2910/30/2025 #1405BisexualBookworm
ParticipantAs a bookish menace, I watch for plot. Politeness is exposition—flavorful, charming, inert. Interest advances the chapter. They ask a question only you can answer, then turn the answer into a scene: “There’s a reading on Thursday; want to heckle the poet with me?” Also, readers: don’t confuse shy with no. Shy still says yes, just softer and slower.
1210/30/2025 #1406Zurich_ZenLaw
ParticipantAs another attorney, I’ll frame it like a decision tree. Offer a clear invitation with time, location, and an opt-out. If you receive a counterproposal of equivalent specificity, classify as genuine interest. If you receive a noncommittal “sometime,” treat as politeness and close the loop respectfully. Cultural overlays matter; some communities default to indirect refusals to preserve harmony. Define your threshold and move on.
1110/30/2025 #1407NairobiPlanner
ParticipantI plan events for a living. Interest confirms. Politeness dithers. My hack is putting a pin: “I can hold Saturday 4–6 at Z Café; want me to lock it?” If they say yes or offer a swap, I lock. If they float away, I release the slot. Protect your calendar like you protect your peace.
1610/30/2025 #1408420Heartbreaker
ParticipantMy metric is dumb but works: do they meme me back within the same solar system. If yes, interest. If I send a golden meme and get a “haha” two days later, politeness. Also, people who want you will pick a noodle spot and threaten you with chopsticks. People who don’t will threaten you with “let’s see.”
3010/30/2025 #1409DublinDataMom
ParticipantSmall household dataset: my niece and her friends. Genuine interest behaviors clustered around time commitment and tiny care—sending the venue map, checking if you prefer indoor/outdoor, offering two windows. Politeness peaked at enthusiastic language with no logistics. We actually wrote “signs of genuine interest vs politeness” on a sticky. If they move the plan forward one square, that’s interest.
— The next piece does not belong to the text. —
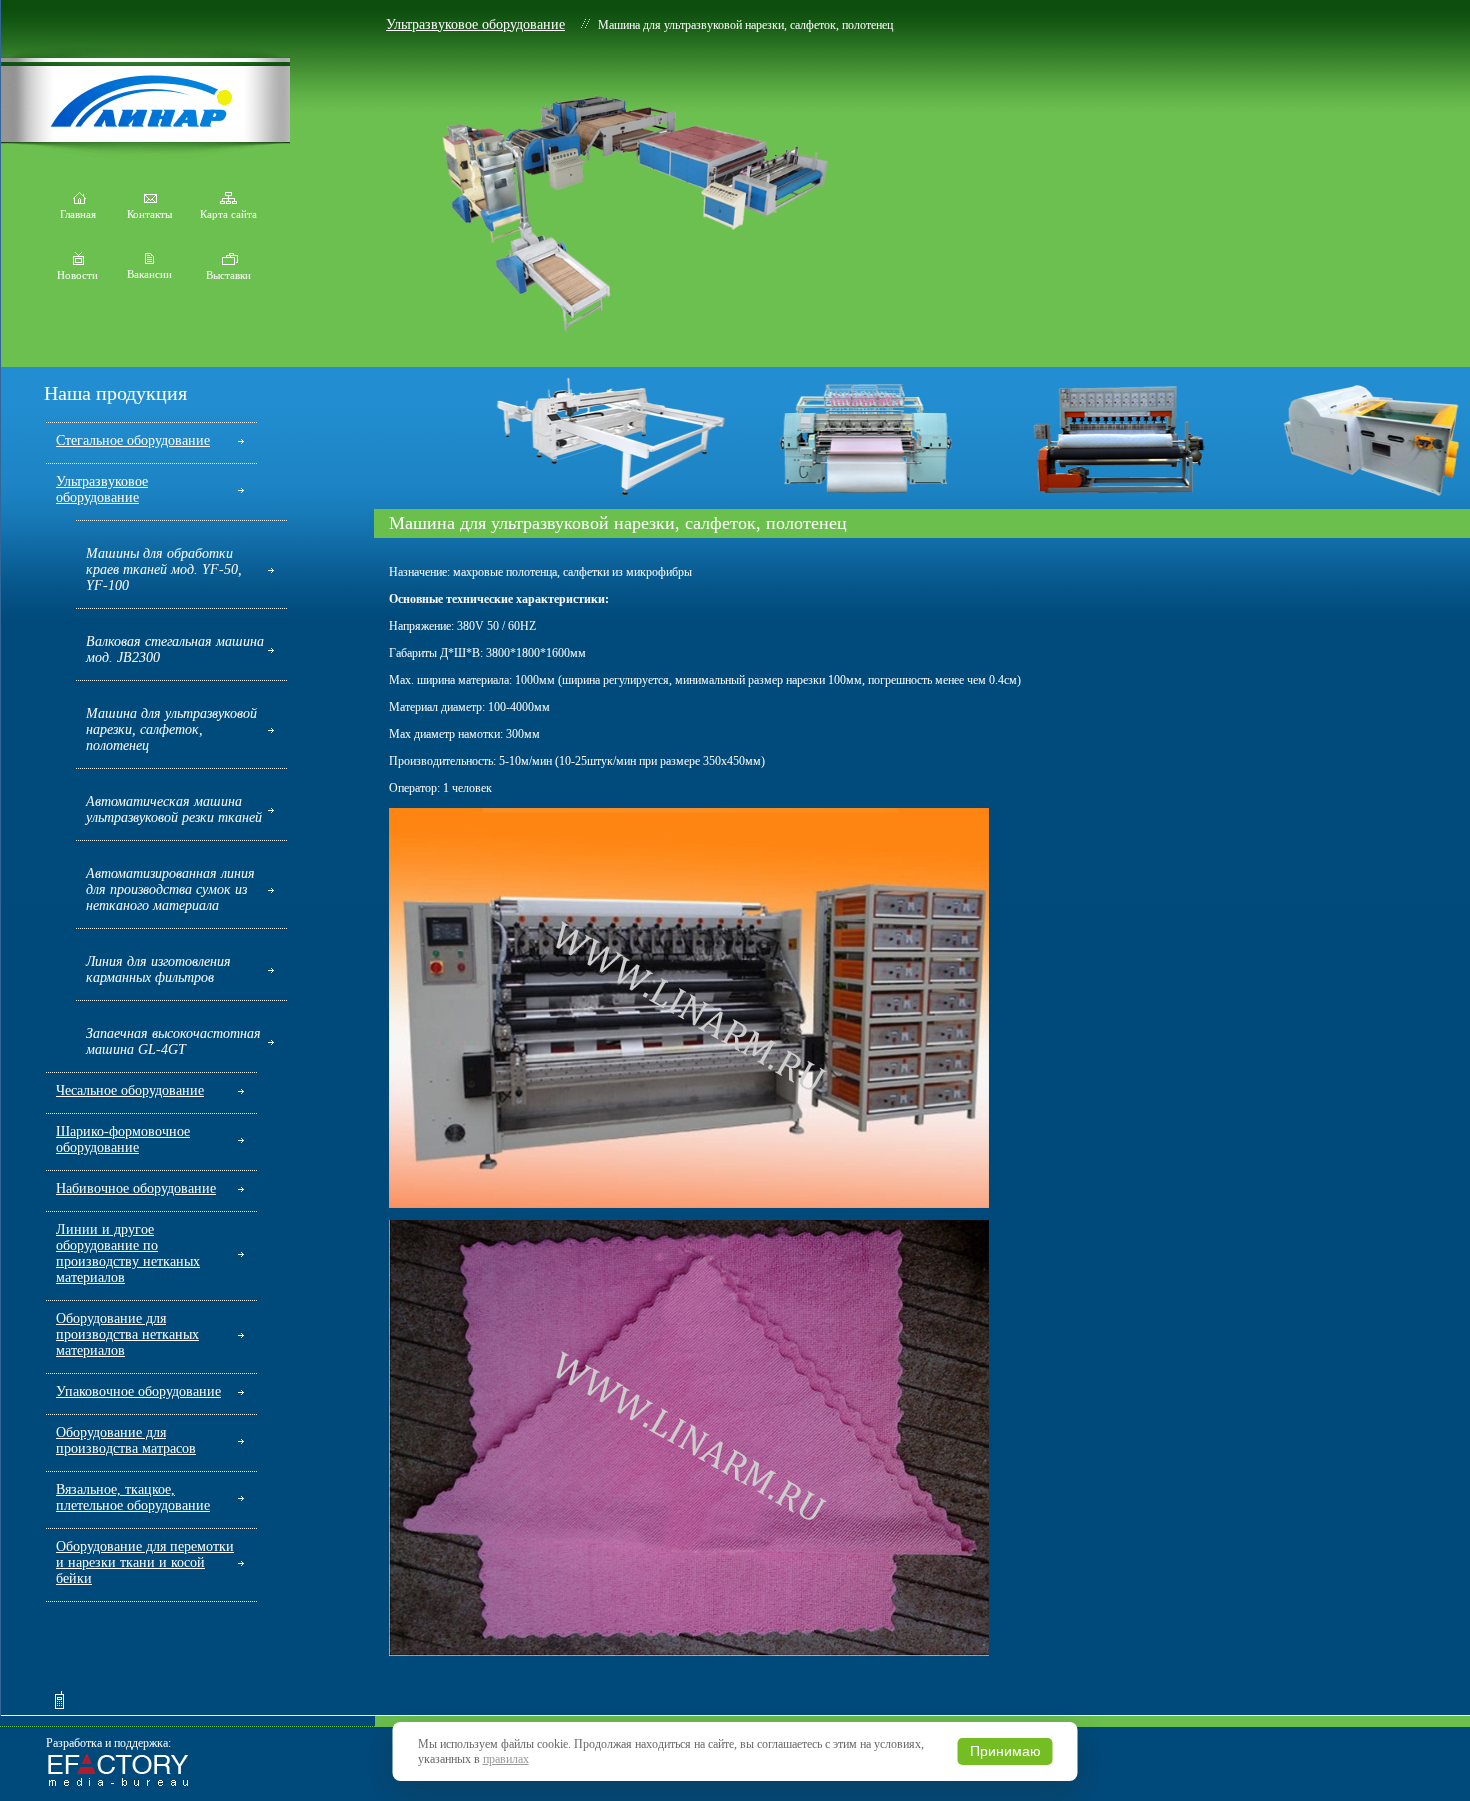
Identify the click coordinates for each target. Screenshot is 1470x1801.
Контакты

2710/30/2025 #1410ChurchBoyChaz
ParticipantKindness can look like interest, but interest serves. It shows up, sets a time, and asks about that small thing you mentioned—your choir solo, your dog, your weird soup. If you’re unsure, try, “I’d like to see you again; Thursday or Sunday?” If they can’t choose either, bless them and go in peace.
1810/30/2025 #1411BuenosAires_Bassist
ParticipantIn music terms, politeness is a perfect loop with no bridge. Interest writes a bridge and lands the chorus somewhere new. You’ll hear it: a key change like, “tomorrow night?” not “someday.” When I’m unsure, I put a gig on the calendar and invite. If they riff back, great. If not, I play another room.
2210/30/2025 #1412MomModeEngaged
ParticipantI tell my niece: people who want you make room for you. That room can be a 30-minute coffee wedged between chaos, but it shows intention. Politeness sends hearts and disappears. Your test line is solid. I’d add, “If not, no worries—wish you a gentle week.” You’ll be shocked how many politeness cases exit gracefully with that.